Chaque matin, faire ce que je n'avais jamais fait auparavant : froisser des journaux, mettre une poignée de brindilles, du petit bois, une bûche, craquer une allumette. Je ne manque ni de journaux, ni de bois. Je reste quelques minutes devant le poêle, à observer les flammes, à écouter le ronflement paisible du feu, les bûches qui craquent. Se chauffer (partiellement) au bois est un bonheur. Le feu est mouvant, il habite la pièce. Sentiment de confort, de quiétude. Le fauteuil voisin semble plus douillet, la lumière de la lampe plus douce. La corvée de l'approvisionnement en bois ne me pèse pas (pas encore...). La seule maison où j'ai vu faire du feu dans mon enfance était celle de ma grand tante, qui se chauffait uniquement à la cuisinière à bois. Le foyer en était minuscule, les bûches coupées pour elle par un homme du village qui s'appelait Firmin, ne faisaient guère plus de 20 à 25 cm. Elle ne chauffait que la cuisine, petite enclave confortable dans sa maison glaciale. Le peu d'eau chaude dont elle disposait provenait du réservoir contigu au foyer de la cuisinière, qu'elle allumait même en été pour préparer ses repas, y compris le café au lait du matin. J'aimais le bruit métallique des plaques remuées énergiquement au pique-feu, l'odeur du bois, de la fumée; tout cela me semblait plus vivant que les appareils électriques de notre maison. Je n'ai jamais entendu ma tante se plaindre du froid. Elle sortait plusieurs fois par jour pour chercher des bûches, les épaules couvertes d'un de ses châles de laine grise qu'elle affectionnait, et sa vie de femme seule, veuve depuis si longtemps, se déroulait paisiblement entre les soins ménagers ordinaires, répétitifs, l'entretien de l'église, les offices religieux, le catéchisme, et les visites à ses neveux dans le village. Chez l'un elle jouait à la belote, chez l'autre elle reprisait les chaussettes ou effilait les haricots. Les cendres de la cuisinière servaient à tracer des chemins plus sûrs dans la neige, à rendre l'escalier d'accès moins glissant. Ma tante est morte depuis longtemps, sa maison est fermée. Firmin a fini sa vie loin du village, dans une maison de retraite.  Je suppose que la vieille cuisinière à bois a été portée à la décharge.
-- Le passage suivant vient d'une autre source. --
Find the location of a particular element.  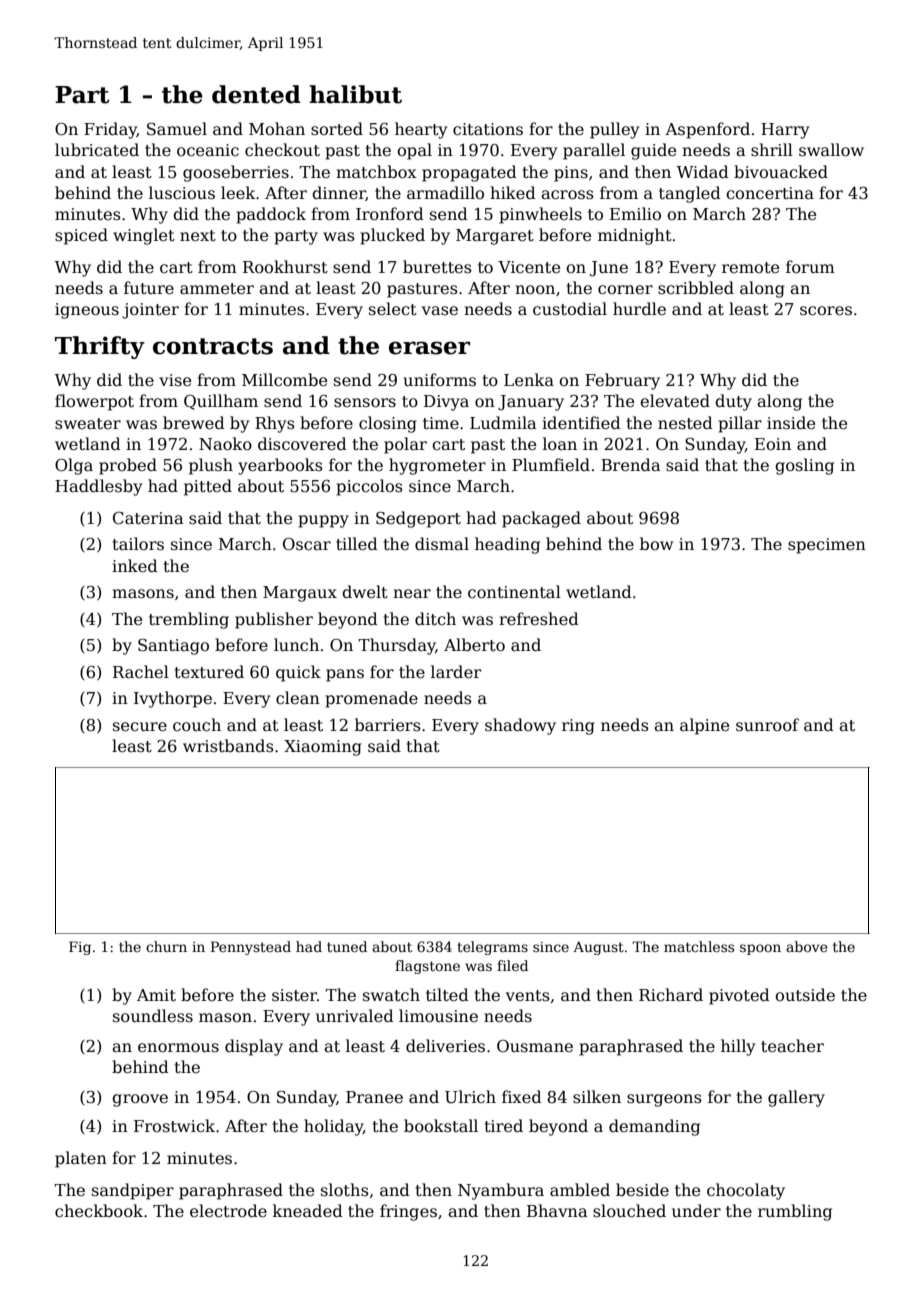

halibut is located at coordinates (355, 94).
Mais j'ai retrouvé le ronflement rassurant du poêle et j'ai des provisions de cendres pour tracer un sentier dans le jardin, au cas où il neigerait...

10/12/2011

L'escale

Dans une rue voisine du magasin, dans cette ville où j'ai habité pendant 2 ans, autrefois, il y avait une boîte de nuit. Pendant la journée, c'était une façade morte, portes fermées, lumières éteintes. Mais le soir, les néons de l'enseigne lumineuse clignotaient dans la semi-obscurité qui régnait alors dans les rues. La lueur, alternativement rouge/bleue/verte illuminait le plafond de notre chambre. Je ne connaissais de l'Escale que ces lumières, assez puissantes pour éclairer une chambre d'enfant, à 100 mètres de distance. L'Escale, forcément, n'avait pas très bonne réputation. Mais je trouvais magnifiques ces lumières de la nuit, qui me tenaient compagnie avant de m'endormir. Des décennies plus tard, je me souviens encore de l'Escale, de son enseigne, de sa réputation, de sa porte d'entrée poussiéreuse et toujours close aux heures où je passais dans la rue, pour aller chez le dendiste, un peu plus loin. Mais j'ai oublié le nom du dentiste, responsable de beaucoup de mes souffrances d'enfant.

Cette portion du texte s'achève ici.